◆ What is asked ◆
Rewrite all the items below, substituting "desktop agent" for "computer-use agent" wherever it occurs and leaving everything else unchanged.

— start Working data —

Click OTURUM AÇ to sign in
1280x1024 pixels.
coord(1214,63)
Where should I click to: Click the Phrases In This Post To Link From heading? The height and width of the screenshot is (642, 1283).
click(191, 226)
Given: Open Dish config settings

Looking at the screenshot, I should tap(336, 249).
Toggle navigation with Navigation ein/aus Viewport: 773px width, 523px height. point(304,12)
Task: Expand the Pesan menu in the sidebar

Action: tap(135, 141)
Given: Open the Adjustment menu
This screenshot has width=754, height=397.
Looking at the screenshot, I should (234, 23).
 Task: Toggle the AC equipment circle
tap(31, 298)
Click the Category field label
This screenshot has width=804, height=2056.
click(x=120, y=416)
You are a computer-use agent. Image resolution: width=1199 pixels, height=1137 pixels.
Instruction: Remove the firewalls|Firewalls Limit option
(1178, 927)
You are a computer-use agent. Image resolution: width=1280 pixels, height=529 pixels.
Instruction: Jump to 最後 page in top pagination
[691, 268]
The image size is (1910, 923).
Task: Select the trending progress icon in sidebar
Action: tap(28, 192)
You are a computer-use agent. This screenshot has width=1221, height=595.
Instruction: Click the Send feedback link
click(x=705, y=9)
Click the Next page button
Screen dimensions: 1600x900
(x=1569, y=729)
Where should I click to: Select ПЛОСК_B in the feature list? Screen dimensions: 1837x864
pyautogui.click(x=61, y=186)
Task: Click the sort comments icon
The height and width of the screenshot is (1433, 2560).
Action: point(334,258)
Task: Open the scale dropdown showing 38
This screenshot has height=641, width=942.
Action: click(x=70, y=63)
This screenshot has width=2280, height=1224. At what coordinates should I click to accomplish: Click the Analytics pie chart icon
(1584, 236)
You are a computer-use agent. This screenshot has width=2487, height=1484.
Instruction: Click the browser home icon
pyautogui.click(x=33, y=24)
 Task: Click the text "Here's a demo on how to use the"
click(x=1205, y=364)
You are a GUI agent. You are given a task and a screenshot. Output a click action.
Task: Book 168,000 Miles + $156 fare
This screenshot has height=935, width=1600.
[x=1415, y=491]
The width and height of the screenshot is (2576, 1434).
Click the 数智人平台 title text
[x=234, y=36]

— end Working data —

◆ Completed task ◆
Click OTURUM AÇ to sign in
1280x1024 pixels.
coord(1214,63)
Where should I click to: Click the Phrases In This Post To Link From heading? The height and width of the screenshot is (642, 1283).
click(191, 226)
Given: Open Dish config settings

Looking at the screenshot, I should tap(336, 249).
Toggle navigation with Navigation ein/aus Viewport: 773px width, 523px height. point(304,12)
Task: Expand the Pesan menu in the sidebar

Action: tap(135, 141)
Given: Open the Adjustment menu
This screenshot has width=754, height=397.
Looking at the screenshot, I should (234, 23).
 Task: Toggle the AC equipment circle
tap(31, 298)
Click the Category field label
This screenshot has width=804, height=2056.
click(x=120, y=416)
You are a desktop agent. Image resolution: width=1199 pixels, height=1137 pixels.
Instruction: Remove the firewalls|Firewalls Limit option
(1178, 927)
You are a desktop agent. Image resolution: width=1280 pixels, height=529 pixels.
Instruction: Jump to 最後 page in top pagination
[691, 268]
The image size is (1910, 923).
Task: Select the trending progress icon in sidebar
Action: tap(28, 192)
You are a desktop agent. This screenshot has width=1221, height=595.
Instruction: Click the Send feedback link
click(x=705, y=9)
Click the Next page button
Screen dimensions: 1600x900
(x=1569, y=729)
Where should I click to: Select ПЛОСК_B in the feature list? Screen dimensions: 1837x864
pyautogui.click(x=61, y=186)
Task: Click the sort comments icon
The height and width of the screenshot is (1433, 2560).
Action: point(334,258)
Task: Open the scale dropdown showing 38
This screenshot has height=641, width=942.
Action: click(x=70, y=63)
This screenshot has width=2280, height=1224. At what coordinates should I click to accomplish: Click the Analytics pie chart icon
(1584, 236)
You are a desktop agent. This screenshot has width=2487, height=1484.
Instruction: Click the browser home icon
pyautogui.click(x=33, y=24)
 Task: Click the text "Here's a demo on how to use the"
click(x=1205, y=364)
You are a GUI agent. You are given a task and a screenshot. Output a click action.
Task: Book 168,000 Miles + $156 fare
This screenshot has height=935, width=1600.
[x=1415, y=491]
The width and height of the screenshot is (2576, 1434).
Click the 数智人平台 title text
[x=234, y=36]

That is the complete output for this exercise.